[EXTRACTED DATA]
"""
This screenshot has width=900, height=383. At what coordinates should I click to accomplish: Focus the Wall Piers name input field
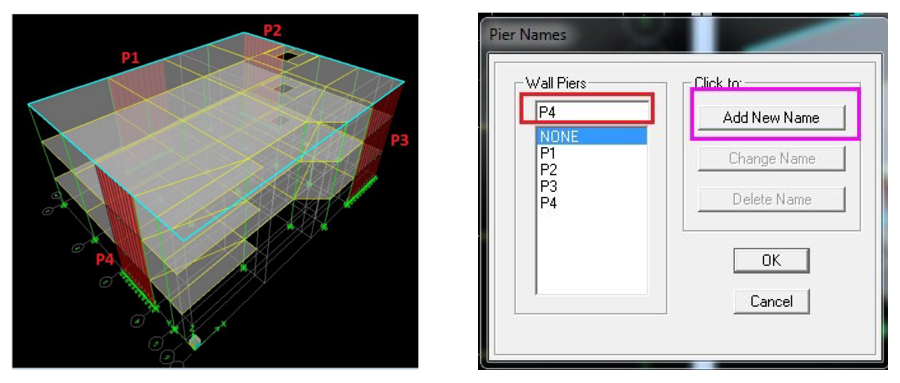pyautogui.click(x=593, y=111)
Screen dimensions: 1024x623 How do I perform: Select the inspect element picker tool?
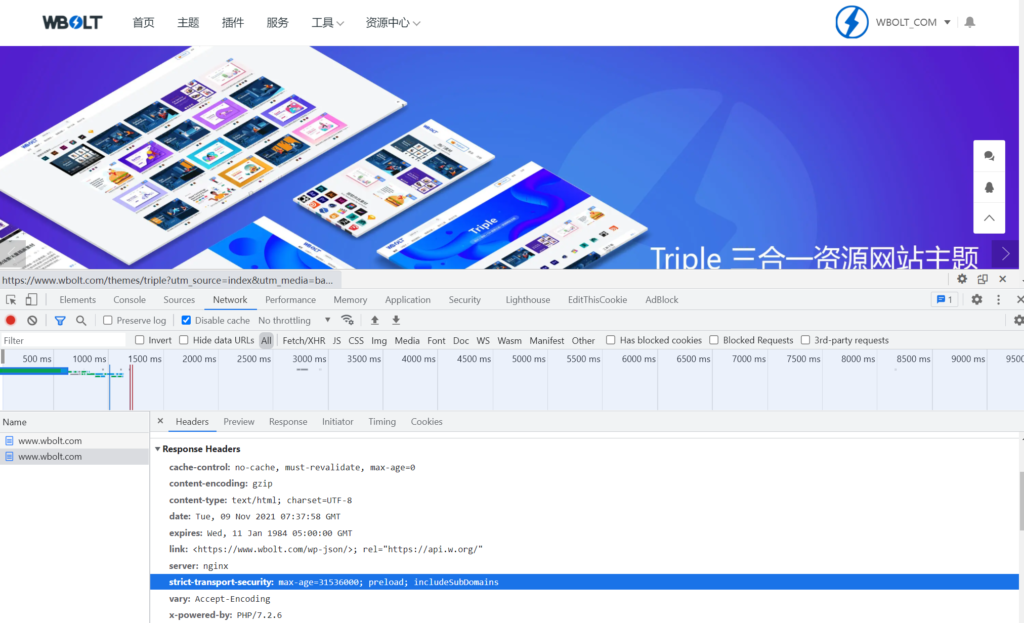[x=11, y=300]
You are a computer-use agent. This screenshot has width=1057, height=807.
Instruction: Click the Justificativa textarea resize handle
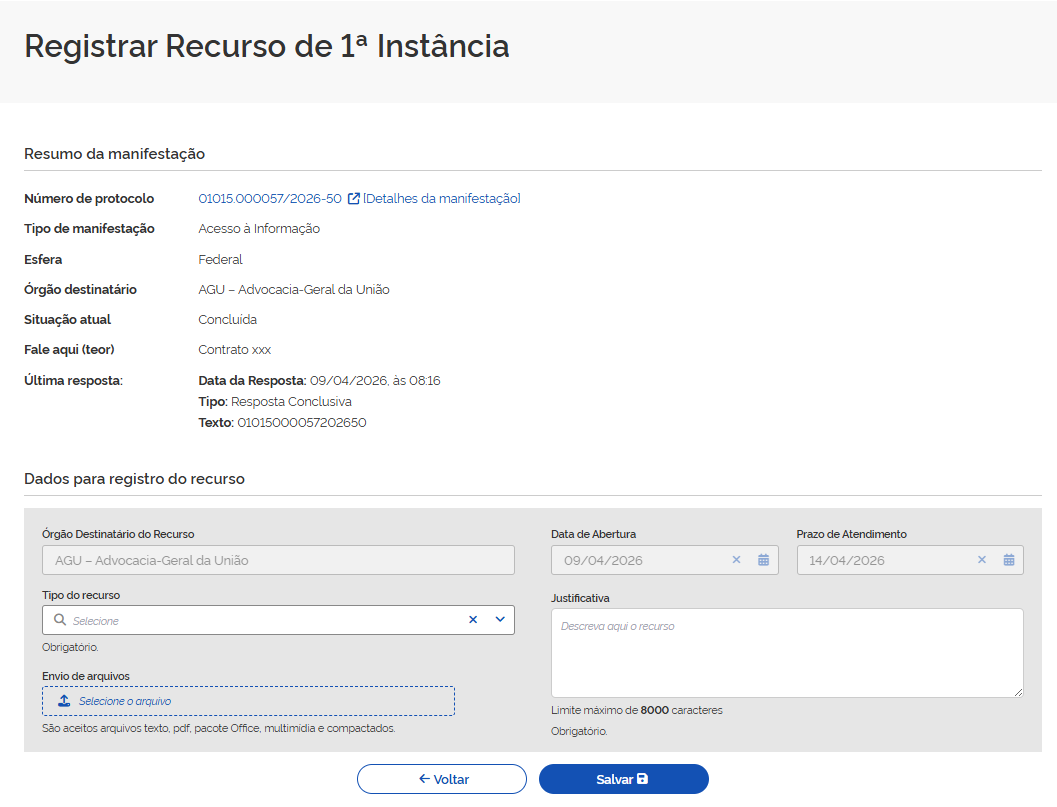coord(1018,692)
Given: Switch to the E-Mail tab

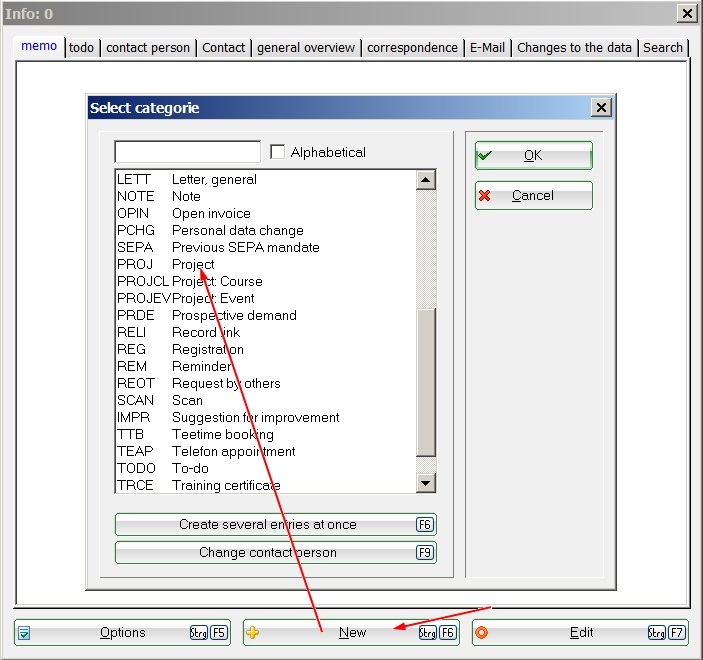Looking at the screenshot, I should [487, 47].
"""
"""
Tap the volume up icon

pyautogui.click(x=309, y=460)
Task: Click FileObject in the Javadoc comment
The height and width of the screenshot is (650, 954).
"""
"""
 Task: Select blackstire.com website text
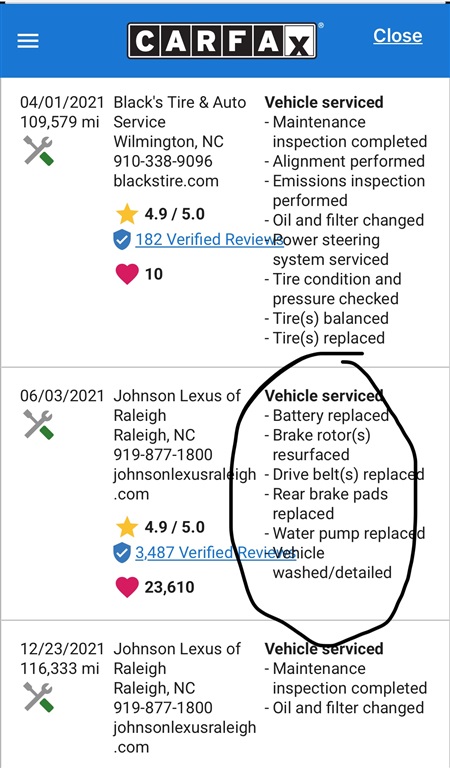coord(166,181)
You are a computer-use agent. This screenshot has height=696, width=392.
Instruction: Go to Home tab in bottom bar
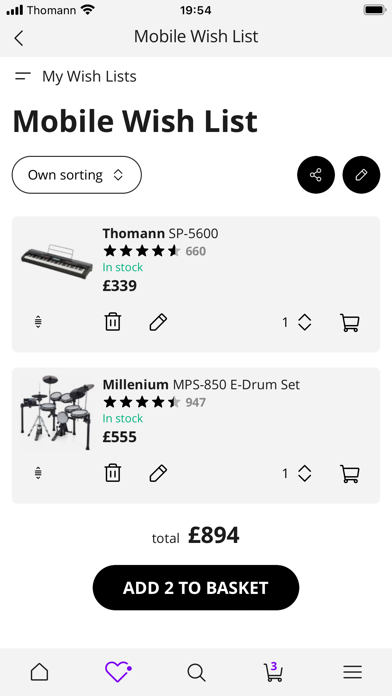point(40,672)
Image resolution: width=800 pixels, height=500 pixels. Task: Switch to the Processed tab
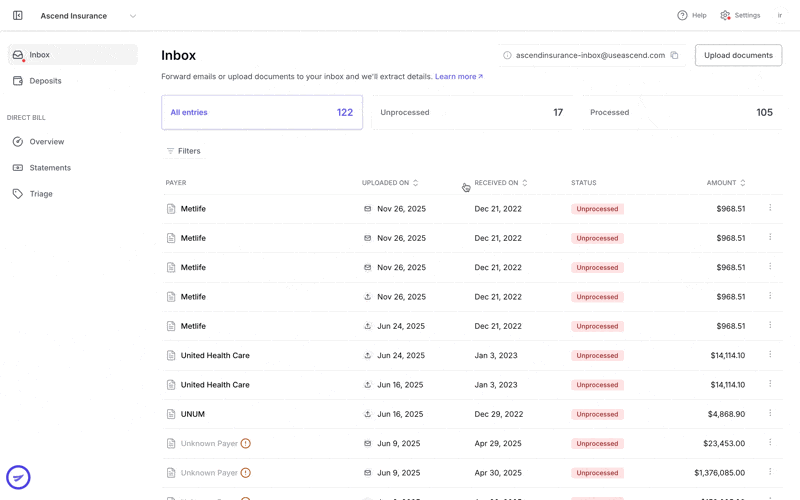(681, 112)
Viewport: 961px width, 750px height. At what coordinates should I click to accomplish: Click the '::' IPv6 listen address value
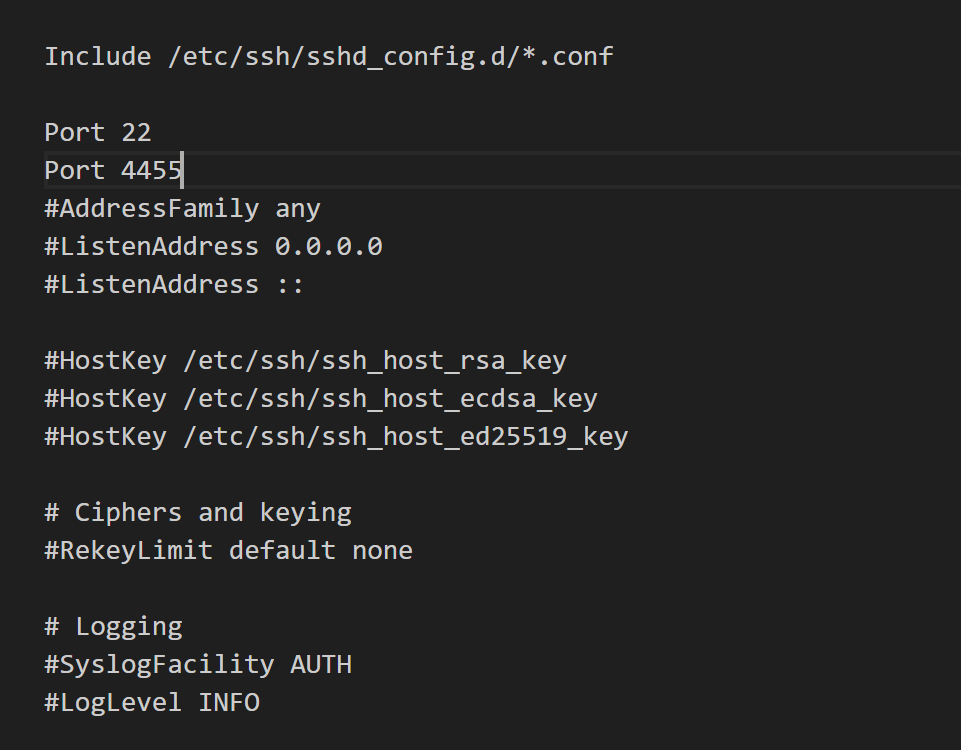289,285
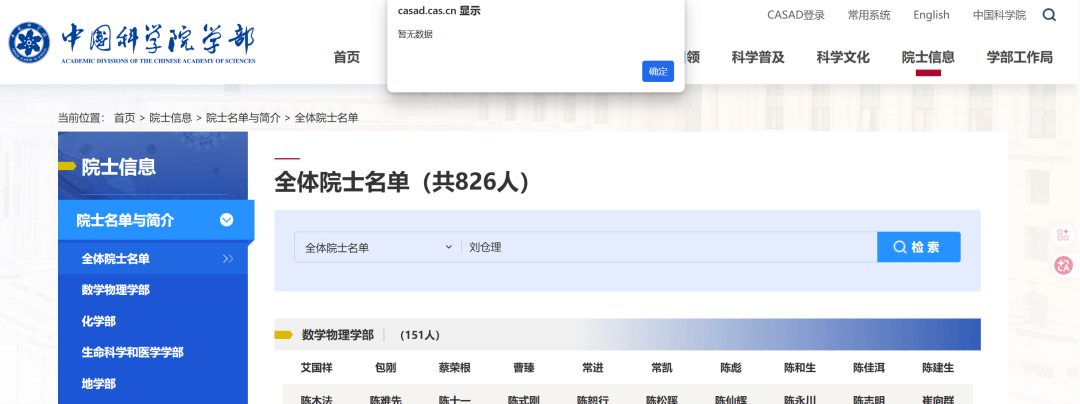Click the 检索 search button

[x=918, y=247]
"""
[WHAT TO PRODUCE]
Return every line of the records in which the word "computer" is found.

[THE ANSWER]
You are a computer-use agent. This screenshot has width=1057, height=807.
You are a computer-use agent. This screenshot has height=696, width=392.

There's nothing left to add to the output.